-------- Provided material --------
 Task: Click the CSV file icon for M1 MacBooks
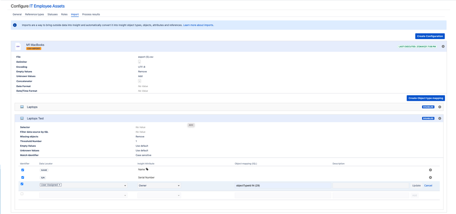18,46
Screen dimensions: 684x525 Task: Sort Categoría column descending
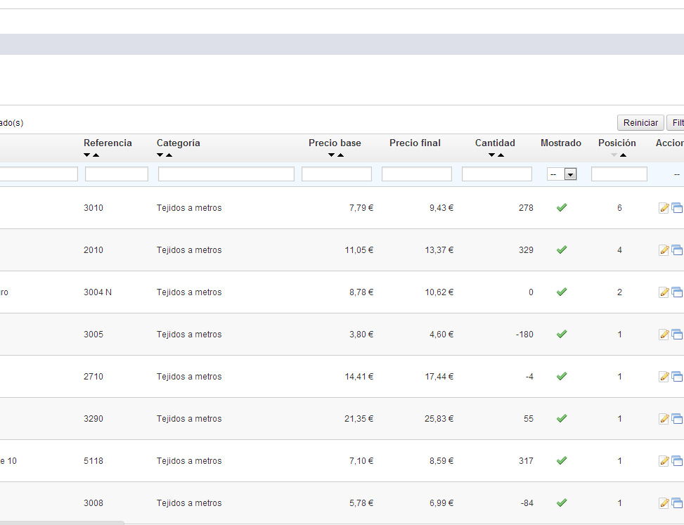160,155

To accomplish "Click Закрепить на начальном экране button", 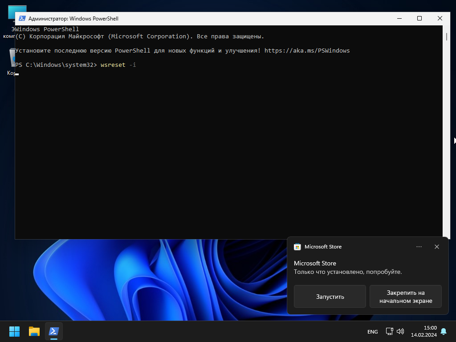I will tap(405, 297).
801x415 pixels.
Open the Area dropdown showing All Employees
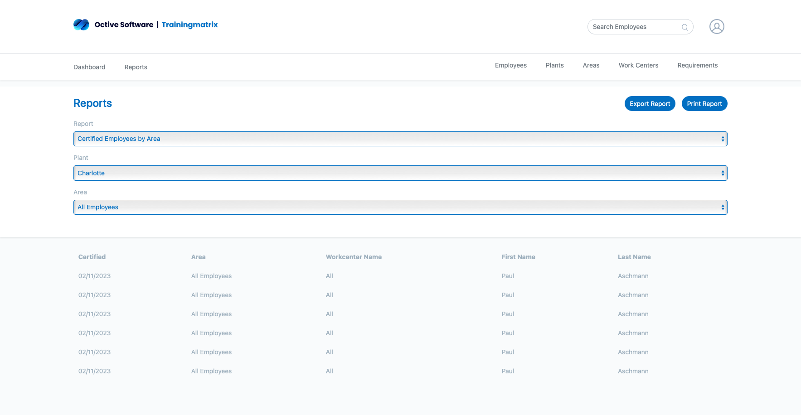point(400,208)
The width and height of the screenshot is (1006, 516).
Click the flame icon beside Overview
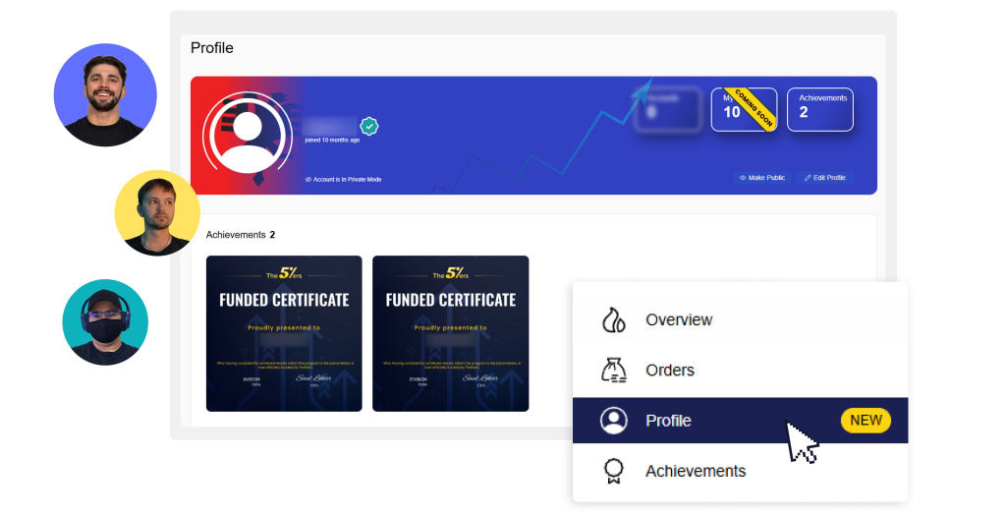click(614, 320)
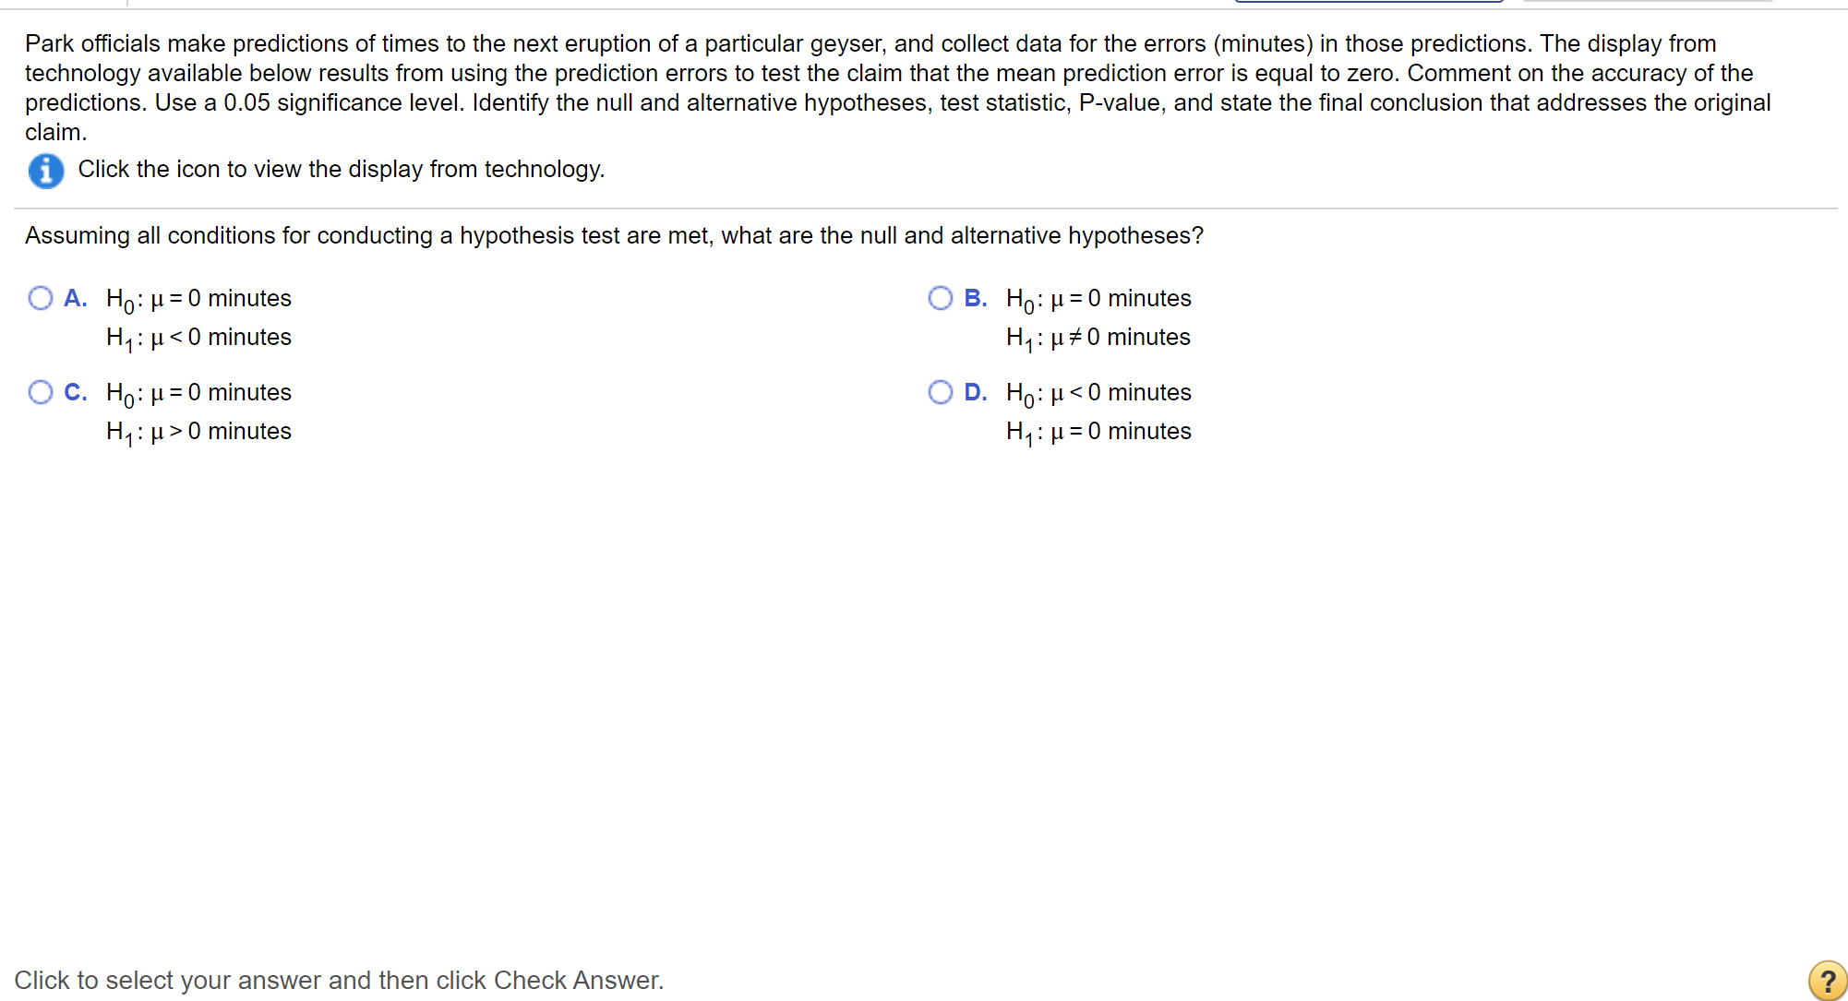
--------
**Exercise description**
The line containing "Open the Area dropdown showing All Employees" and all lines after it, through the last line of the records, should be returned exactly. Omit the pictures.

**Solution to this task**
Open the Area dropdown showing All Employees
point(400,208)
The width and height of the screenshot is (1006, 516).
Click the flame icon beside Overview
click(614, 320)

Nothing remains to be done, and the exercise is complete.